Megh earned a BSc in physics, Mathematics, and Chemistry from Allahabad University, Prayagraj, before obtaining a PhD in literature from Banaras Hindu University, Varanasi. He was a disciple of the scholar Acharya Hazari Prasad Dwivedi.

== Career ==
Megh began his career under the mentorship of the Hindi novelist and literary historian Hazari Prasad Dwivedi, who brought Megh to the Department of Hindi at Panjab University, Chandigarh.

There, Megh contributed to shaping the curriculum and mentoring students in Hindi literature. He later served at the Regional Centre for Education, Jalandhar, and subsequently at Guru Nanak Dev University, Amritsar.

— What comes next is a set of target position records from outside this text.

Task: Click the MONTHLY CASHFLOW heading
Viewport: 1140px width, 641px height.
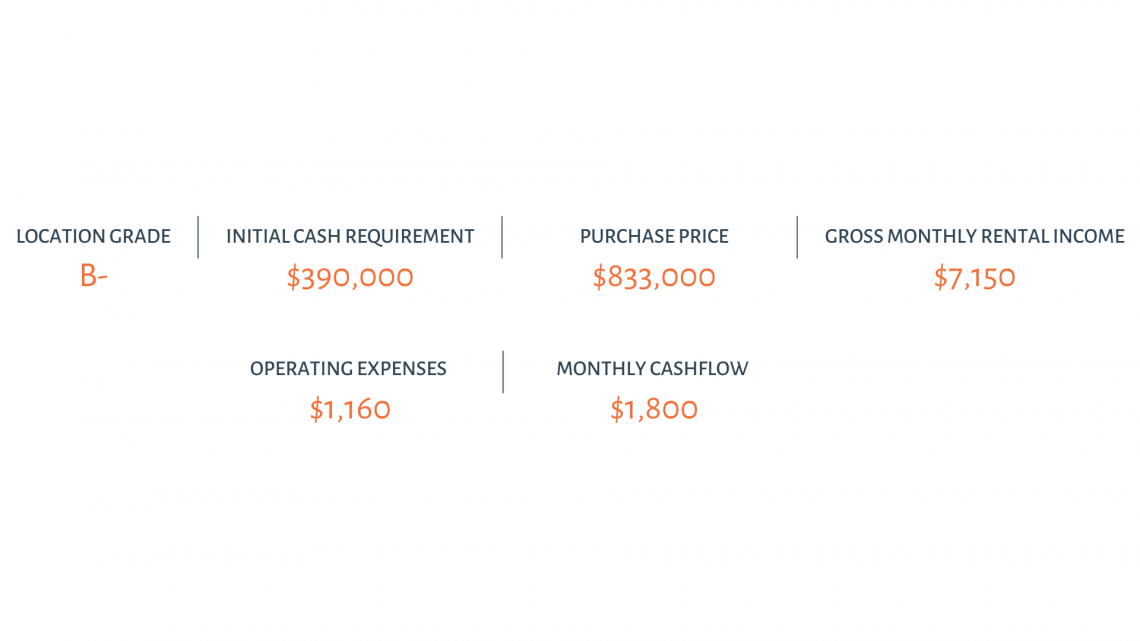Action: point(652,369)
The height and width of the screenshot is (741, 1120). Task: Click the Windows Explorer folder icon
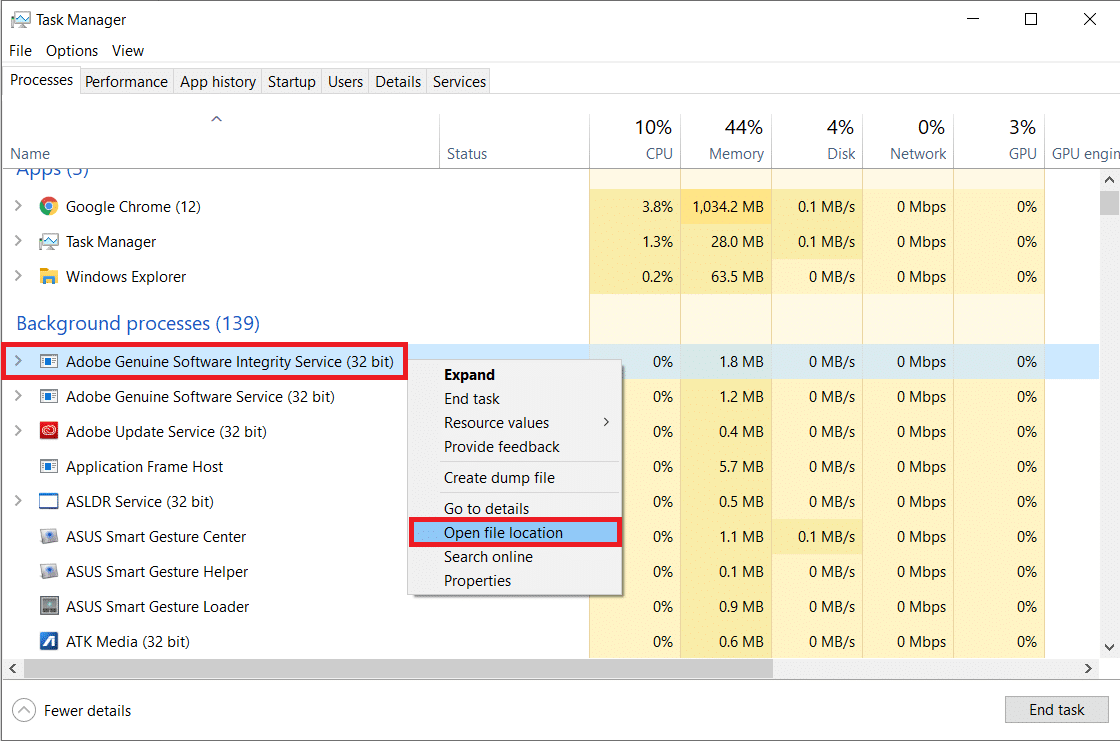tap(48, 277)
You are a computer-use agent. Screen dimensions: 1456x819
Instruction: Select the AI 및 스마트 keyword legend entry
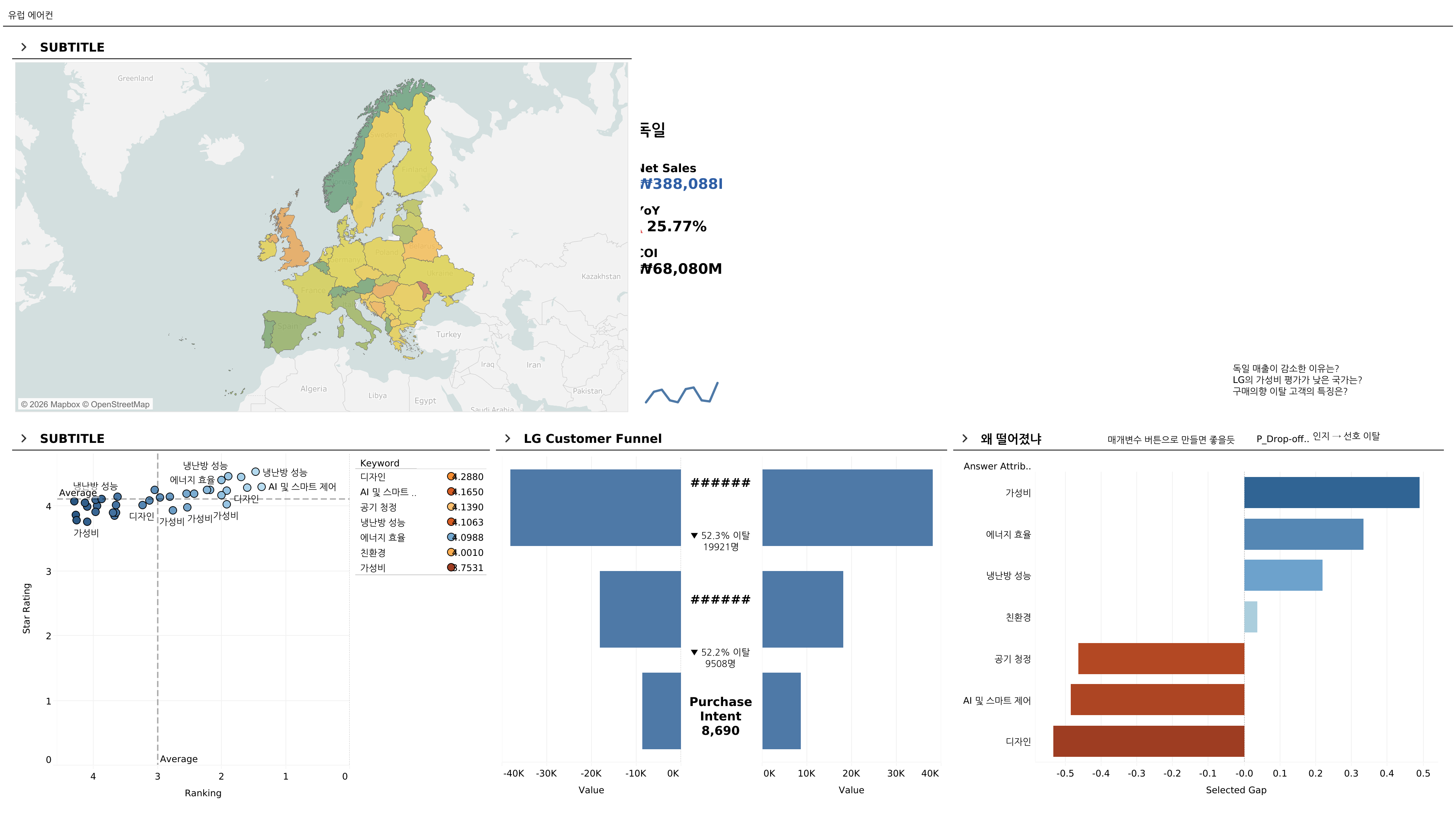(x=388, y=492)
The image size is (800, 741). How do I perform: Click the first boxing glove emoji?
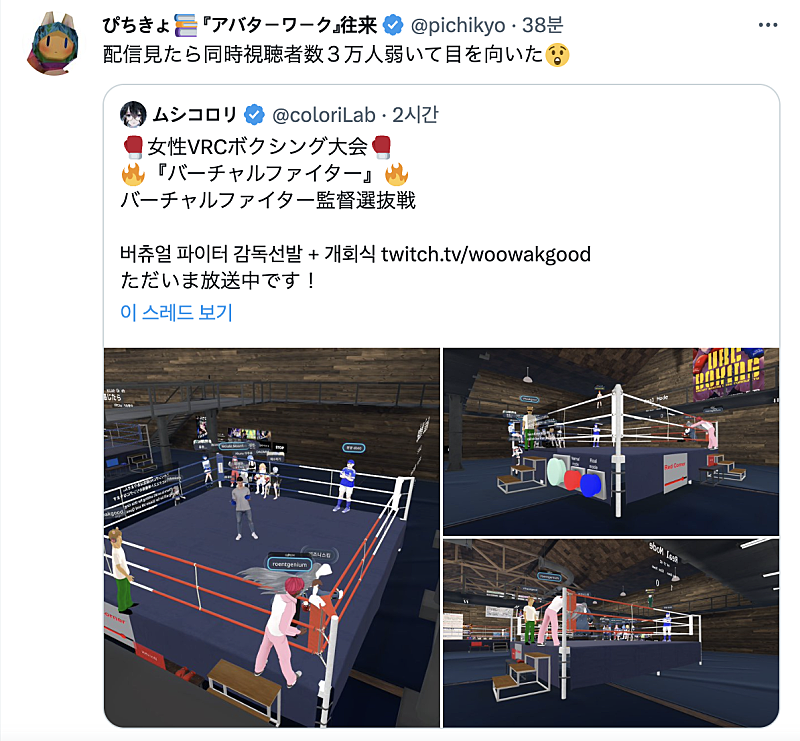pyautogui.click(x=133, y=147)
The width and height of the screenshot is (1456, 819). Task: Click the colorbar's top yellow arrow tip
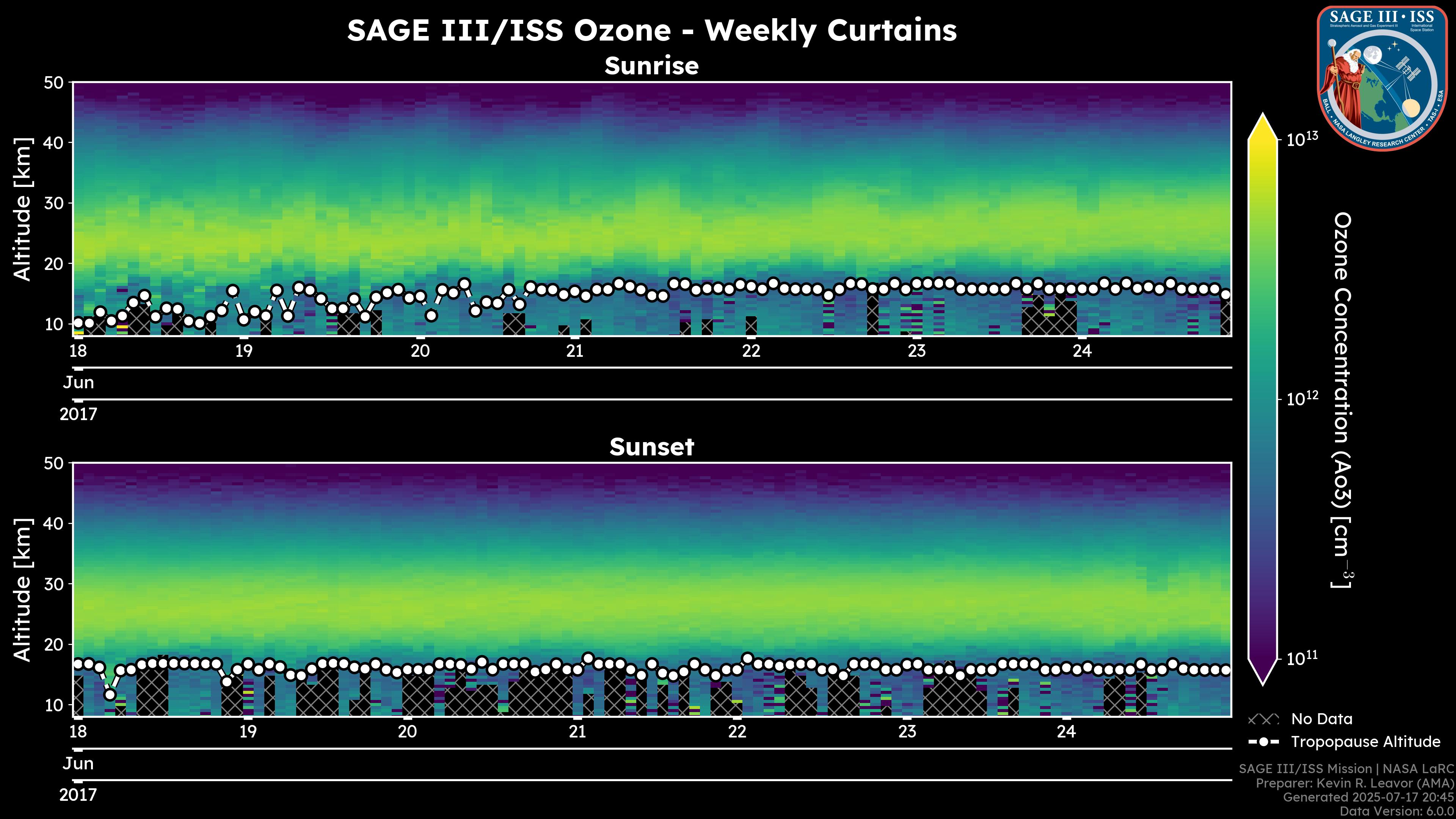[1263, 120]
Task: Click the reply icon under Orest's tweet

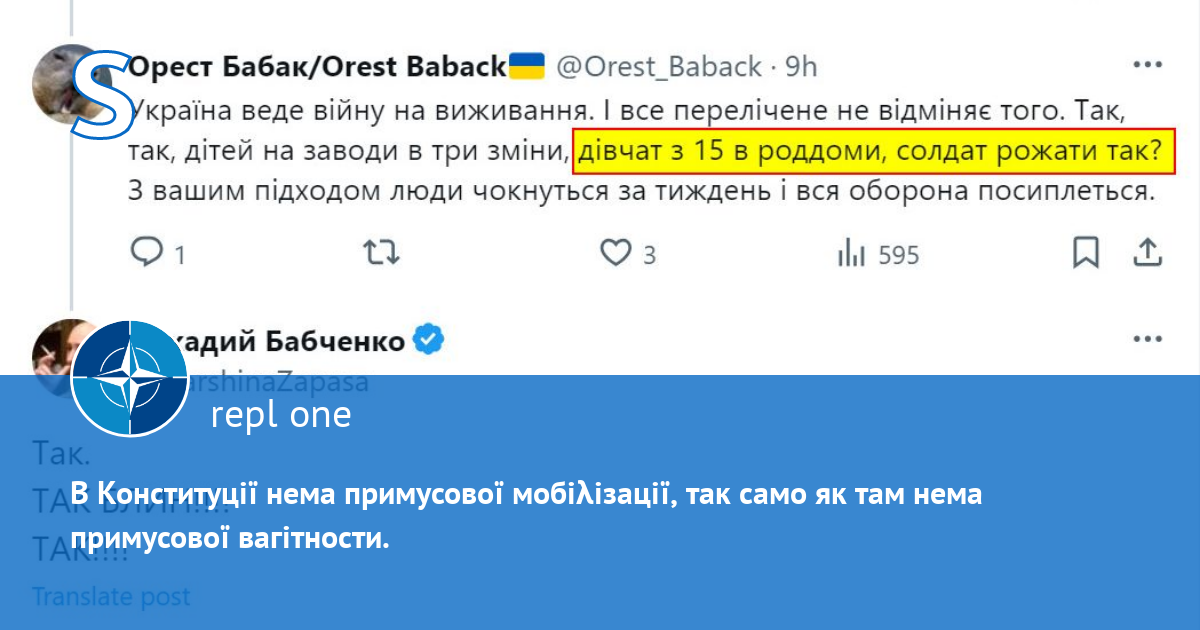Action: coord(147,253)
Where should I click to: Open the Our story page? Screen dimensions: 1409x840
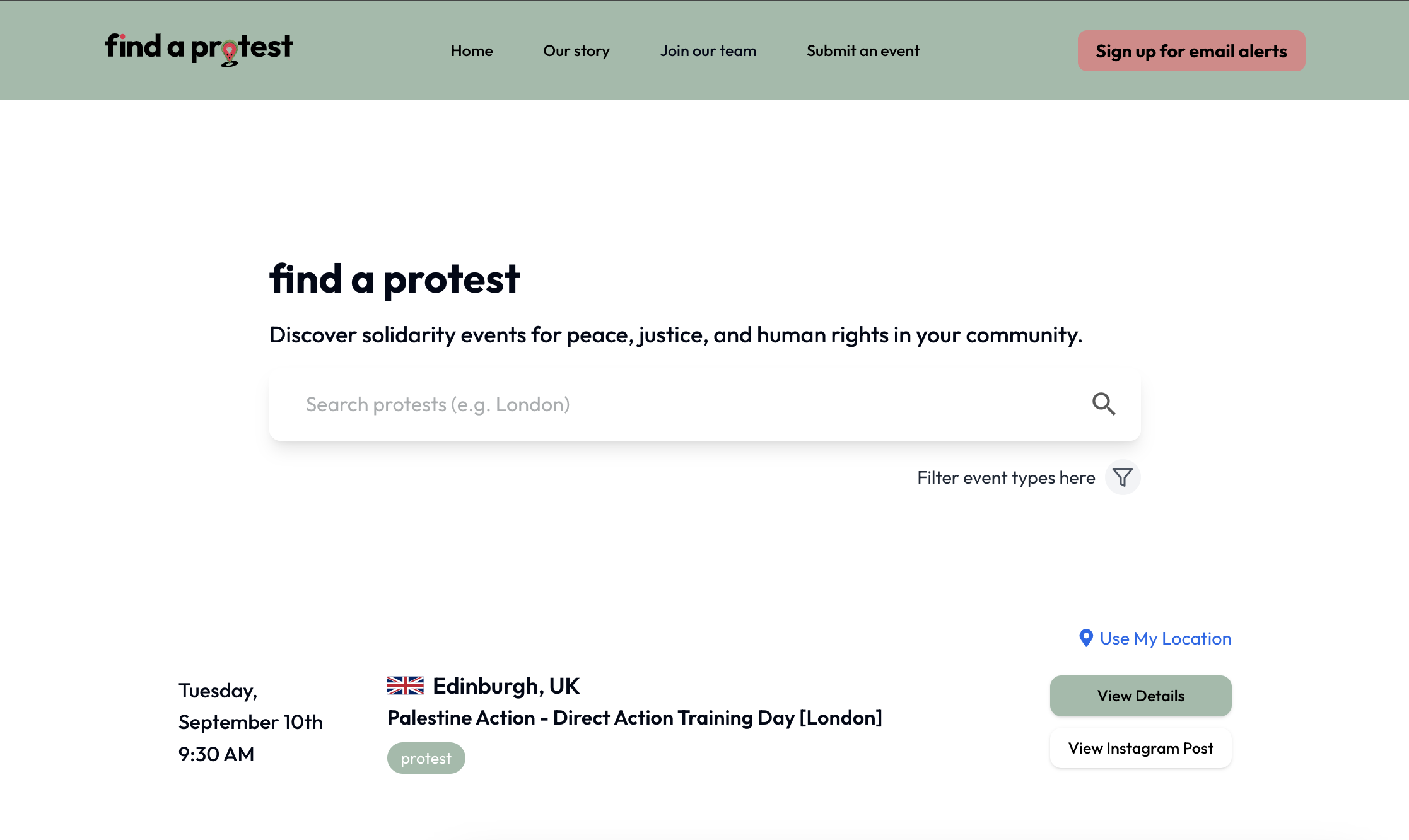[x=576, y=50]
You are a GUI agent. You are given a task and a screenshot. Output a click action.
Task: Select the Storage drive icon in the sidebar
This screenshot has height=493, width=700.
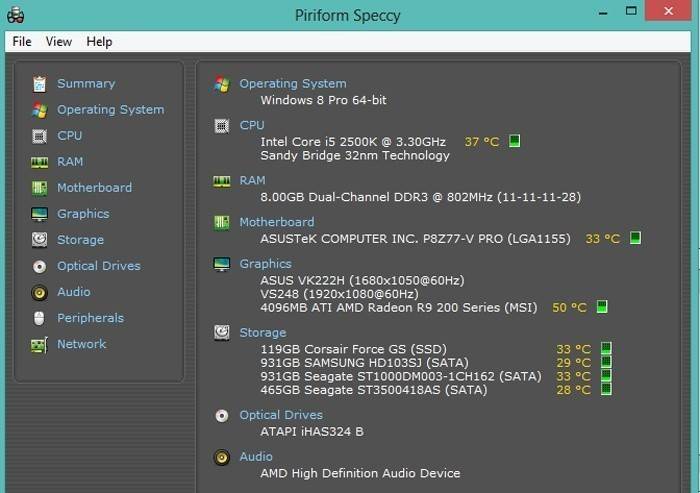pyautogui.click(x=39, y=240)
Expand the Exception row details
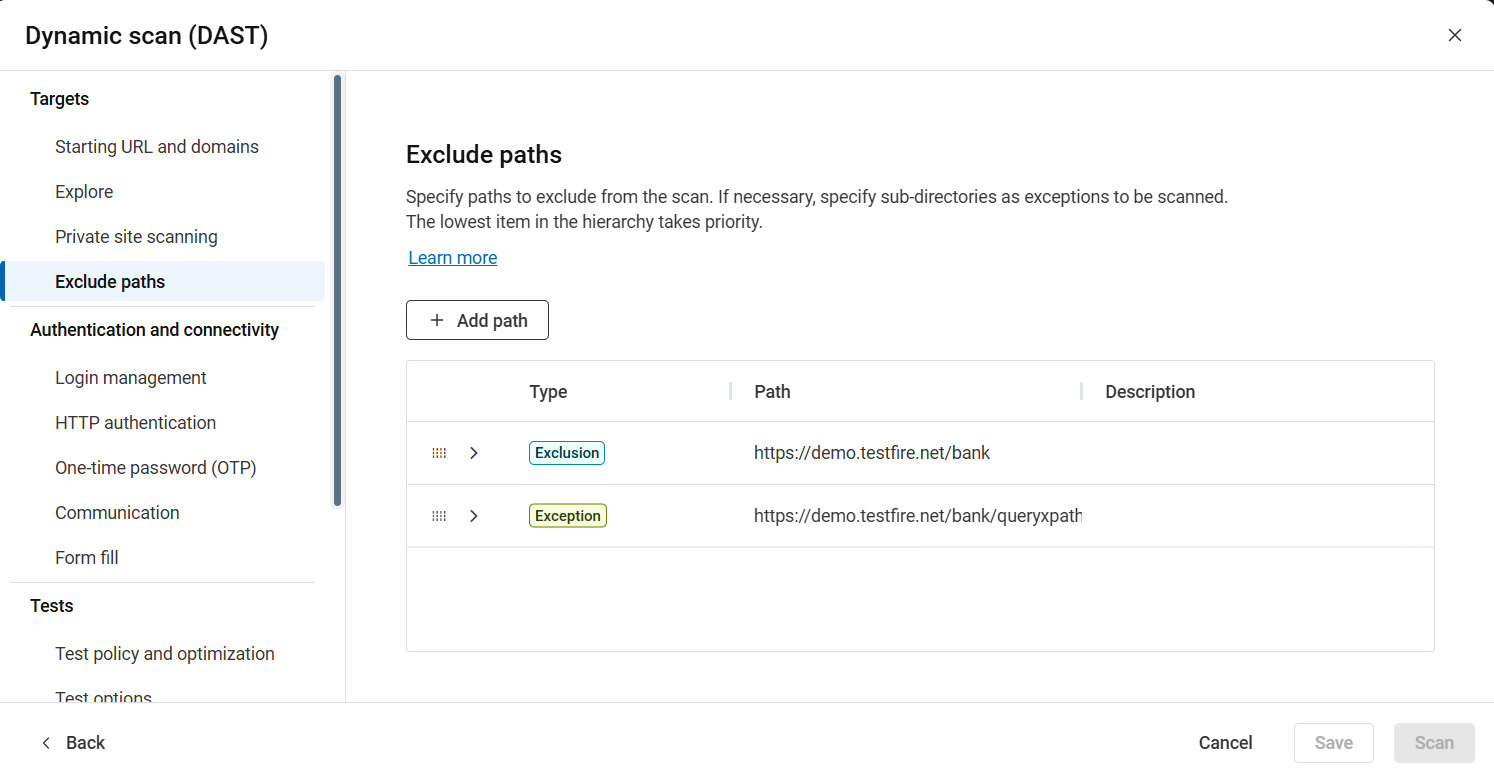Screen dimensions: 1494x770 click(473, 515)
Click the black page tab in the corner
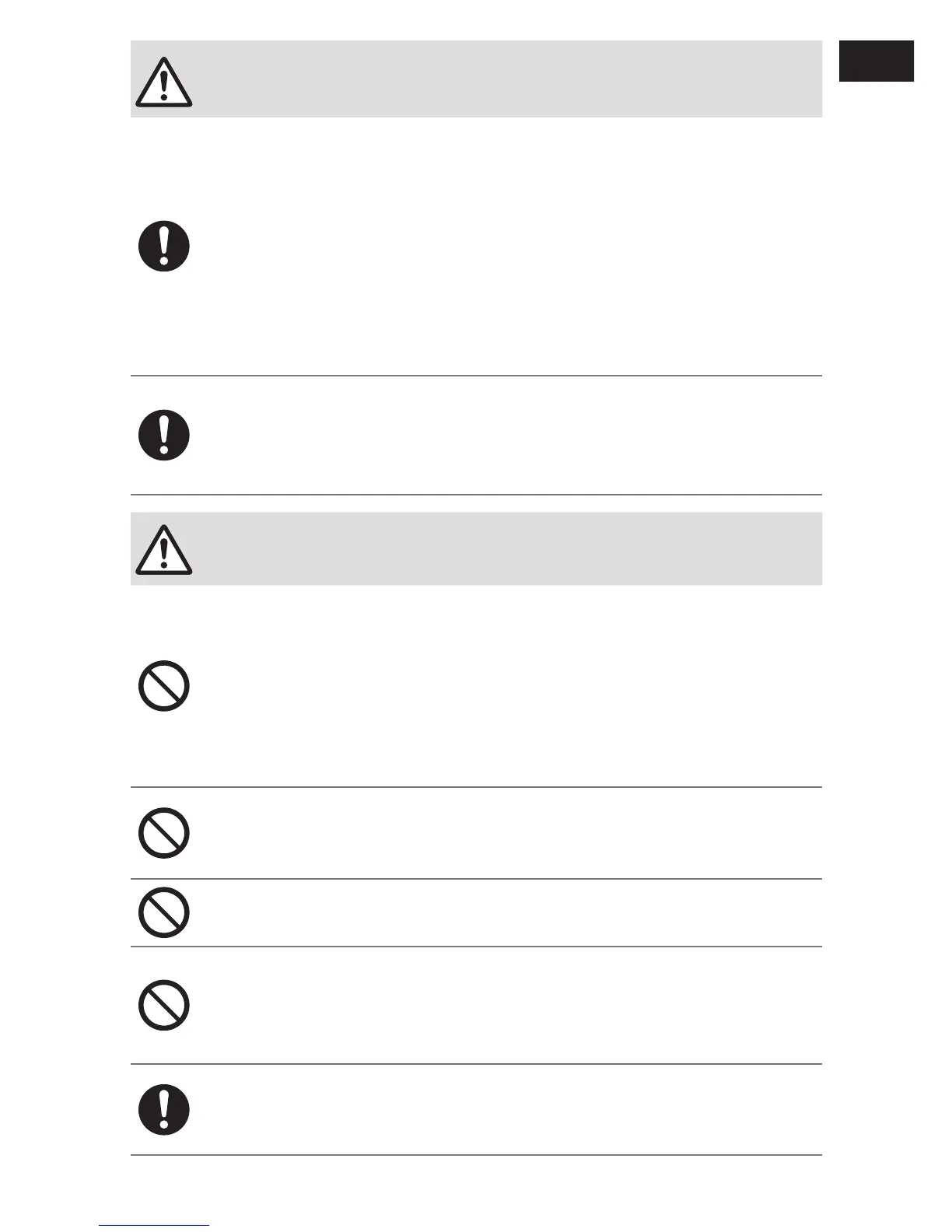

As a critic, Megh was noted for expanding the scope of progressive criticism in Hindi literature, emphasising interdisciplinary approaches that integrated aesthetics and cultural analysis. His work Vishwa Mithak Sarit Sagar, published in 2016, is considered a seminal contribution to literary criticism, exploring global mythological narratives and their relevance to Hindi literature. The work earned him the Sahitya Akademi Award in 2017, recognising his contribution to the field.

Megh was also known for his mastery of Saundrabodh (aesthetics), as noted by poet Chander Trikha, who described him as a "master of aesthetics" who devoted his life to research and writing. His scholarly influence extended beyond academia, inspiring students and writers in Chandigarh and Punjab to engage deeply with Hindi literature.

== Personal life ==
Megh was married and had a daughter, Shiprali Megh, who survived him. Megh spent his later years in Chandigarh, where he remained active in literary circles until his health declined due to Alzheimer's dementia, which he battled for three years before his passing.

== Awards ==
Sahitya Akademi Award (2017) for Vishwa Mithak Sarit Sagar (Literary Criticism, Hindi)

== Selected works ==
- Samudra Se Uthata Pahad (2006)
- Vishwa Mithak Sarit Sagar (2016) – Literary criticism exploring global mythological narratives.

== Death ==
Megh died on 1 September 2023 at the age of 92 due to a heart attack in Sector 16, Chandigarh. As per his wishes, his body was donated to the Postgraduate Institute of Medical Education and Research (PGI) in Chandigarh for medical research.

His death prompted tributes from writers and scholars across Chandigarh and Punjab, with figures such as Punjabi poet Gurbhajan Gill praising his dedication and contributions to literary education.